In front of a crowd of about 50 people, the City Council and a representative from the state DOT went back and forth over how the Point Defiance Bypass will affect Lakewood.
Councilman Pad Finnigan pointedly addressed the matter: “I don’t want your trains in our city. It’s not worth it.”
City Councilman Don Anderson said areas such as Tillicum have traffic problems without trains. He and Mayor Doug Richardson said the plan unfairly affects low-income neighborhoods along the tracks.
“We see backups that are bigger than the ones (on your computer models) right now,” Anderson said.
But the state officials reiterated that they studied the project and found its benefits – job creation, shortened travel times for train users, less congestion for freight rail — make the project worthwhile.
The bypass would shave six minutes off Amtrak’s Seattle-Portland run and free up space for freight trains to operate in the Port of Tacoma area.
But it would also introduce 79-mph passenger trains through developed Lakewood neighborhoods.
The bypass would redirect southbound trains through South Tacoma, Lakewood, Fort Lewis and DuPont before reconnecting the original route in the Nisqually area. Northbound trains would follow the same route, in reverse.

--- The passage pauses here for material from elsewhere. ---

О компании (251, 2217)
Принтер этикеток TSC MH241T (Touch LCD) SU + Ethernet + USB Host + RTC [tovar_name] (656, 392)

In Lakewood, the trains would run through seven street-level crossings with no stops to pick up passengers. The route also travels near apartment complexes, schools and businesses.
Two months ago, the state DOT completed an environmental assessment of the whole rail corridor from Vancouver, Wash., all the way north to the Canadian border at Blaine, Wash., including the section through Pierce County.
Currently Amtrak runs five round-trip trains a day on the route. The state is vying for $1.4 billion in federal stimulus money that could help add up to four round-trip trains daily between Portland and Vancouver, B.C., by 2012. In the South Sound, millions of dollars would be spent laying track and other infrastructure needed for high-speed passenger trains.
Without stimulus funds, the project would need another $90 million, which pushes back the projected opening to about 2019.
Although the timeline for the project is unclear, Kevin Jeffers, the state’s project manager, said the state will improve seven at-grade crossings along the route by, among other things: adding wayside horns, and flashing lights and gates and median separators; synchronizing traffic signals; and improving pedestrian crossings.
On Monday night, Jeffers showed computer-generated models of how traffic is predicted to continue to flow despite the presence of passenger trains.
Still, Finnigan said the presentation didn’t change his mind on the bypass.
“You’re hell bent on adding trains,” he said. “It doesn’t make sense.”
The city doesn’t want residents to confuse its opposition to the bypass with its desire for Sound Transit commuter rail service. Those trains move about half the speed of Amtrak trains and will go only as far south as Lakewood Station in the Lakeview area.
The plan is to have Sounder running between Lakewood and Tacoma Dome stations by 2012. Voters in Sound Transit’s three-county area passed a bond in 1996 that included commuter rail service to Lakewood, and the city has been waiting for the agency to make good on the promise ever since.
Jim Taylor, a member of the Tillicum-Woodbrook Neighborhood Association, said the bypass project is the most serious issue in the neighborhood's history, and that the state made a hasty decision to allow passenger trains.
"Its frightening (that) they disregarded these concerns for a total of six minutes," he said.